Bull Behman

Profile
- Positions: Tackle, guard, kicker

Personal information
- Born: January 15, 1900 Steelton, Pennsylvania, U.S.
- Died: March 24, 1950 (aged 50) Harrisburg, Pennsylvania, U.S.
- Listed height: 5 ft 10 in (1.78 m)
- Listed weight: 215 lb (98 kg)

Career information
- High school: Steelton (PA)
- College: Lebanon Valley, Dickinson

Career history

Playing
- Frankford Yellow Jackets (1924–1925); Philadelphia Quakers (1926); Frankford Yellow Jackets (1927–1931);

Coaching
- Frankford Yellow Jackets (1929–1931) Head coach;

Awards and highlights
- 2× First-team All-Pro (1928, 1929);

Head coaching record
- Regular season: 13–20–7 (.413)
- Coaching profile at Pro Football Reference
- Stats at Pro Football Reference

= Bull Behman =

American football player and coach (1900–1950)

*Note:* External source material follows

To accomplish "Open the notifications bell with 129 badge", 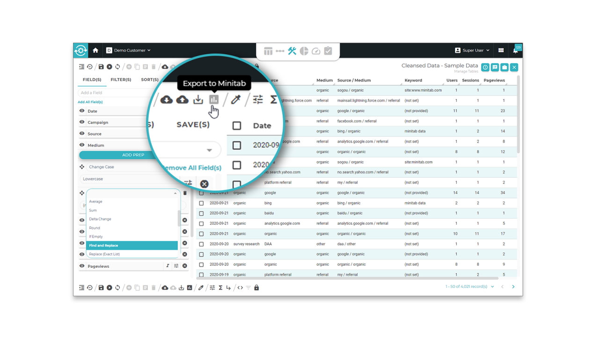I will click(515, 50).
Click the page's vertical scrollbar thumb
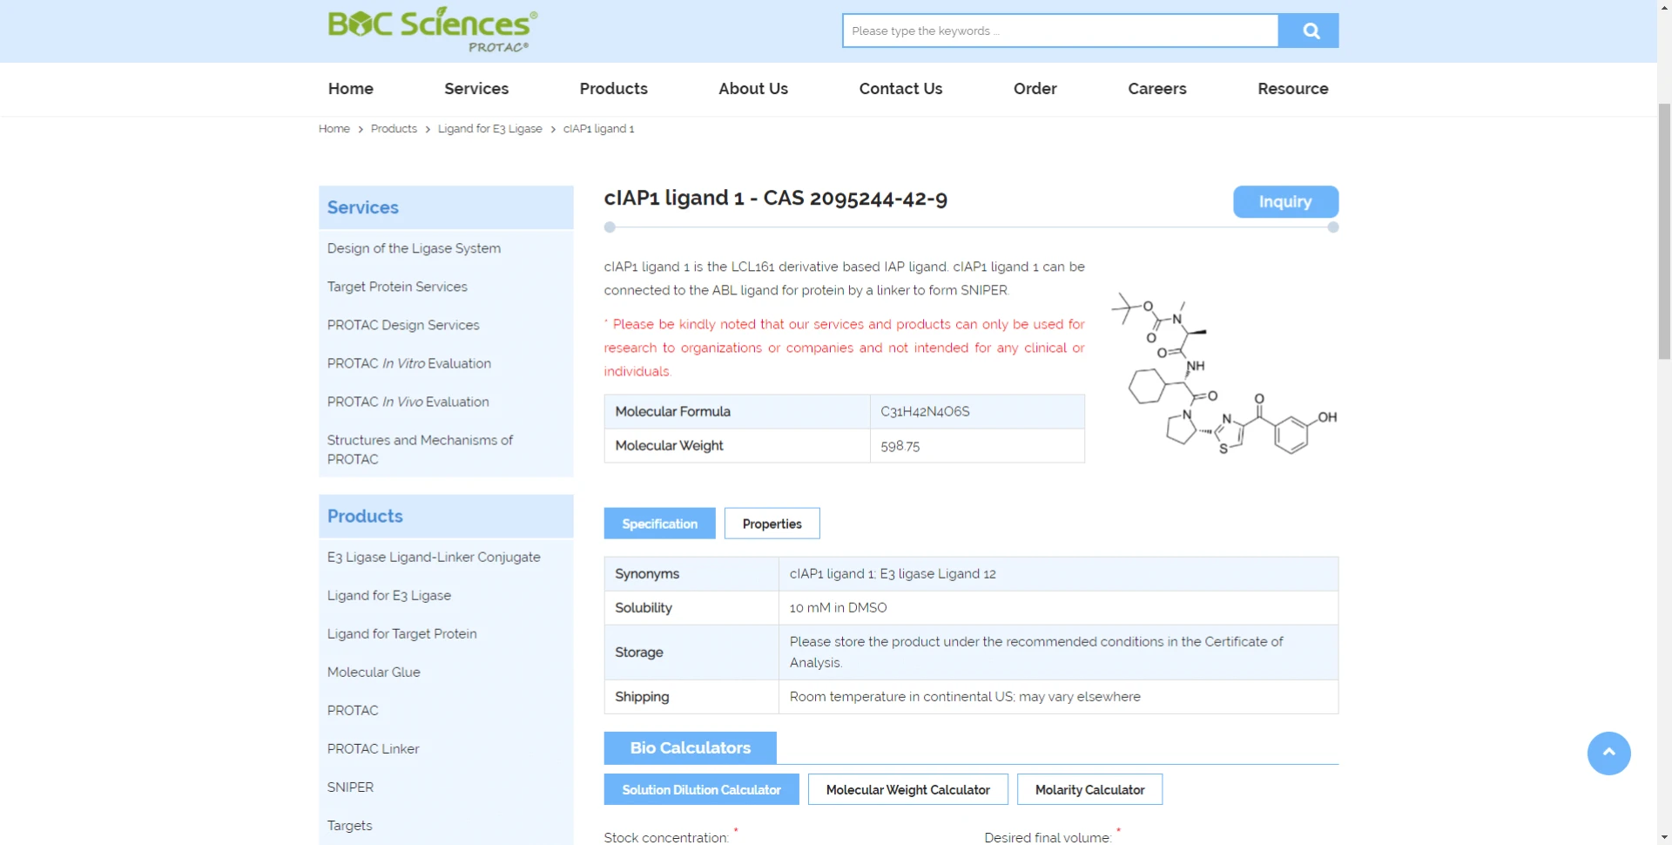1672x845 pixels. (x=1664, y=231)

Russell K. "Bull" Behman (January 15, 1900 – March 24, 1950) was an American professional football player and coach in the early National Football League (NFL). He played college football at Lebanon Valley College in 1920 and 1921, and at Dickinson College in 1922 and 1923, captaining the team in the latter year.

In 1924, Behman joined the Frankford Yellow Jackets, a long-established team but then new to the NFL. He emerged as a placekicker in 1925, hitting on five field goals and twelve PAT's. In 1926, he jumped to the new American Football League's Philadelphia Quakers, but when that league folded after one season, he returned to Frankford. He was twice named a first-team All-Pro. In 1929, he assumed the role of player-coach, still playing the line on both offense and defense and dropping back to punt. The following year, as the team began to run into financial problems, Behman resigned. His career NFL coaching record was 13–20–7.